start SOURCE PASSAGE

A proof about tensor invariants

In summary: Now, the only thing left to show is that ##T^\ell_\ell = \mathfrak I^T_1##. This is straightforward to see by picking out the ##\vec u = \vec v = \vec w = \hat e_i## term, which gives ##T^i_i = \mathfrak I^T_1##.
  • #1
Van Ladmon
8
0

Homework Statement


How to proof the following property of tensor invariants?
Where:
##[\mathbf{a\; b\; c}]=\mathbf{a\cdot (b\times c)} ##,
##\mathbf{T} ##is a second order tensor,
##\mathfrak{J}_{1}^{T}##is its first invariant,
##\mathbf{u, v, w}## are vectors.

end SOURCE PASSAGE
start ENTRIES

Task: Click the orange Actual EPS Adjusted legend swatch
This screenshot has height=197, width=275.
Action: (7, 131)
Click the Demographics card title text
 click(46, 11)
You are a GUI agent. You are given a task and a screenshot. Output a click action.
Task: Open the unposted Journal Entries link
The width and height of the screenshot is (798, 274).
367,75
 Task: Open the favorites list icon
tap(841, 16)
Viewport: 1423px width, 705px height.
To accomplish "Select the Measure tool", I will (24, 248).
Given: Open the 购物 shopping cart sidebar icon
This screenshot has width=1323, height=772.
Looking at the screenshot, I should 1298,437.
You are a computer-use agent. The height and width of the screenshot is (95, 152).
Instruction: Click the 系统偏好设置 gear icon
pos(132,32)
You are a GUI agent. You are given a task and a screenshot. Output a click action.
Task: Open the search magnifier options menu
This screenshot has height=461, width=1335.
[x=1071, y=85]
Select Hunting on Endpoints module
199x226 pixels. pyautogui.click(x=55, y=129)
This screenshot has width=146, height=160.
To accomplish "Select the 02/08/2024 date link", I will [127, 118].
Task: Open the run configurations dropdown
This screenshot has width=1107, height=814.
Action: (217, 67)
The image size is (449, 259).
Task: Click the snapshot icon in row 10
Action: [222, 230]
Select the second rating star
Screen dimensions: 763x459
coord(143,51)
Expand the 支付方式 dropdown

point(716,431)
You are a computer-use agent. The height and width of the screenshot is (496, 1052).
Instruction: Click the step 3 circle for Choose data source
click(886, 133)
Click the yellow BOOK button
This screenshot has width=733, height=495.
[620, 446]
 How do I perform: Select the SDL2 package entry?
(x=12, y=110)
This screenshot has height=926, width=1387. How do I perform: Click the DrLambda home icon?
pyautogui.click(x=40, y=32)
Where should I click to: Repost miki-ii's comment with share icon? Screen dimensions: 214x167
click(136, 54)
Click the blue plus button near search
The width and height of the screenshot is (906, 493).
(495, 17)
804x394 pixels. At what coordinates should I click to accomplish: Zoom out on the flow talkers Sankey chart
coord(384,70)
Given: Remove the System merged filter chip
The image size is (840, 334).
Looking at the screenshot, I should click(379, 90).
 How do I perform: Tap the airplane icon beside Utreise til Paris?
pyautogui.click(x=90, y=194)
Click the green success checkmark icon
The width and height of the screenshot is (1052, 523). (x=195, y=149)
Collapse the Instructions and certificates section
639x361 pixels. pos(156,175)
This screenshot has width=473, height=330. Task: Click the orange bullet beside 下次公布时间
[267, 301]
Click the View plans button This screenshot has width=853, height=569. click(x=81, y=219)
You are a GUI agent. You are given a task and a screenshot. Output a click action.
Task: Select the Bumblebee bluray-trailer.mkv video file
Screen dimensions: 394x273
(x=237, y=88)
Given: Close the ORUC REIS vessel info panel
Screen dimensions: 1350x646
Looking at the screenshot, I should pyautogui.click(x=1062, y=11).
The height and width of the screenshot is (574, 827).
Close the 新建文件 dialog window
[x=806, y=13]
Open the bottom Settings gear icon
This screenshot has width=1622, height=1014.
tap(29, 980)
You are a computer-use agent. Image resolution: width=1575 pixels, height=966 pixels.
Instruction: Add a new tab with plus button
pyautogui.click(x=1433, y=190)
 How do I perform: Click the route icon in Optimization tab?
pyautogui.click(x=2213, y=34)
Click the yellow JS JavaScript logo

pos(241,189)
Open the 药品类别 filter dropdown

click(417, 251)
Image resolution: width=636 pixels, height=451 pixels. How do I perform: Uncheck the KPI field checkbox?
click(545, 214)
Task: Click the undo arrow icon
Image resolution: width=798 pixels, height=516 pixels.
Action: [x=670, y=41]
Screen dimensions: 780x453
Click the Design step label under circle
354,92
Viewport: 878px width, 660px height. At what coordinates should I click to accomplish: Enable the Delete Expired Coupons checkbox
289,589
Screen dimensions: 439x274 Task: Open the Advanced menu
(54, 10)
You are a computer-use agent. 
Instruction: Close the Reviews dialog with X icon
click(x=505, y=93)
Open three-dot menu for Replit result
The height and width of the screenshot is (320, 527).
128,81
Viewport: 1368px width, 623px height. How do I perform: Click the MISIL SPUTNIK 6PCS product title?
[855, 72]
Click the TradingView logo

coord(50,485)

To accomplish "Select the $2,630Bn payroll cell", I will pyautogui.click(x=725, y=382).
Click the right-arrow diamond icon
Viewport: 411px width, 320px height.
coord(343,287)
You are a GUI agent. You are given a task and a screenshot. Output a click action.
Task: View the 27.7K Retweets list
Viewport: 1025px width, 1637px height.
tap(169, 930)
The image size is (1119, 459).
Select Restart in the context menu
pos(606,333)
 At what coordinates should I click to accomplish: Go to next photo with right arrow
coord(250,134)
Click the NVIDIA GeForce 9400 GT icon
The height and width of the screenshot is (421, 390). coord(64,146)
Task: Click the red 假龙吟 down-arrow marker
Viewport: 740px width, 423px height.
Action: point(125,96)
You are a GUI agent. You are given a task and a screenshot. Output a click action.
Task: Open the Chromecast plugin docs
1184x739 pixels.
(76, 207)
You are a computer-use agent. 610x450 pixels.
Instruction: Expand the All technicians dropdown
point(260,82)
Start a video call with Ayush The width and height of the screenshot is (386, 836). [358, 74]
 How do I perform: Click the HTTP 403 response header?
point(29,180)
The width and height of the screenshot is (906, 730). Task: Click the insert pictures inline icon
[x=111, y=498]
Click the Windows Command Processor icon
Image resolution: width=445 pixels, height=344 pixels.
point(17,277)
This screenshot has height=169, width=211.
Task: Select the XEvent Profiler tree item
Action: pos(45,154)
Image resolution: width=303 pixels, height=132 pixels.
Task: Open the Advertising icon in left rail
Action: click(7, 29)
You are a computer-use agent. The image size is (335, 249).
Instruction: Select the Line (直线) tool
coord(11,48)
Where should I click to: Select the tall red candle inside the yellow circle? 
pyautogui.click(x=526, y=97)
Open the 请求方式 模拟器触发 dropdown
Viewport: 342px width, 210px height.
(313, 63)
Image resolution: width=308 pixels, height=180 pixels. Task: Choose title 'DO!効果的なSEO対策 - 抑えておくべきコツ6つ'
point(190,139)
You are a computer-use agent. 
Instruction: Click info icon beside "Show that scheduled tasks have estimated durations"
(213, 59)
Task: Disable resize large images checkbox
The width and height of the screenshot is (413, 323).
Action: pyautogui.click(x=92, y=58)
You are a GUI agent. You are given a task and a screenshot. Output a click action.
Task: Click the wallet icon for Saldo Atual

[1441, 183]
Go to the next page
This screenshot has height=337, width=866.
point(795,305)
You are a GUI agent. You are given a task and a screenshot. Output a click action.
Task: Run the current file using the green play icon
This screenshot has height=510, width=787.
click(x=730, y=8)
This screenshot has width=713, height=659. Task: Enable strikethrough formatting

end ENTRIES

GIVEN TASK A: Write out the entire tensor invariants thread word for word.
GIVEN TASK B: Please give back, unchanged, the part of the listing that starts at the line containing "Given: Remove the System merged filter chip" and stops after the line containing "click(545, 214)".

RESULT A:
A proof about tensor invariants

In summary: Now, the only thing left to show is that ##T^\ell_\ell = \mathfrak I^T_1##. This is straightforward to see by picking out the ##\vec u = \vec v = \vec w = \hat e_i## term, which gives ##T^i_i = \mathfrak I^T_1##.
  • #1
Van Ladmon
8
0

Homework Statement


How to proof the following property of tensor invariants?
Where:
##[\mathbf{a\; b\; c}]=\mathbf{a\cdot (b\times c)} ##,
##\mathbf{T} ##is a second order tensor,
##\mathfrak{J}_{1}^{T}##is its first invariant,
##\mathbf{u, v, w}## are vectors.

RESULT B:
Given: Remove the System merged filter chip
The image size is (840, 334).
Looking at the screenshot, I should click(379, 90).
 How do I perform: Tap the airplane icon beside Utreise til Paris?
pyautogui.click(x=90, y=194)
Click the green success checkmark icon
The width and height of the screenshot is (1052, 523). (x=195, y=149)
Collapse the Instructions and certificates section
639x361 pixels. pos(156,175)
This screenshot has width=473, height=330. Task: Click the orange bullet beside 下次公布时间
[267, 301]
Click the View plans button This screenshot has width=853, height=569. click(x=81, y=219)
You are a GUI agent. You are given a task and a screenshot. Output a click action.
Task: Select the Bumblebee bluray-trailer.mkv video file
Screen dimensions: 394x273
(x=237, y=88)
Given: Close the ORUC REIS vessel info panel
Screen dimensions: 1350x646
Looking at the screenshot, I should pyautogui.click(x=1062, y=11).
The height and width of the screenshot is (574, 827).
Close the 新建文件 dialog window
[x=806, y=13]
Open the bottom Settings gear icon
This screenshot has width=1622, height=1014.
tap(29, 980)
You are a computer-use agent. Image resolution: width=1575 pixels, height=966 pixels.
Instruction: Add a new tab with plus button
pyautogui.click(x=1433, y=190)
 How do I perform: Click the route icon in Optimization tab?
pyautogui.click(x=2213, y=34)
Click the yellow JS JavaScript logo

pos(241,189)
Open the 药品类别 filter dropdown

click(417, 251)
Image resolution: width=636 pixels, height=451 pixels. How do I perform: Uncheck the KPI field checkbox?
click(545, 214)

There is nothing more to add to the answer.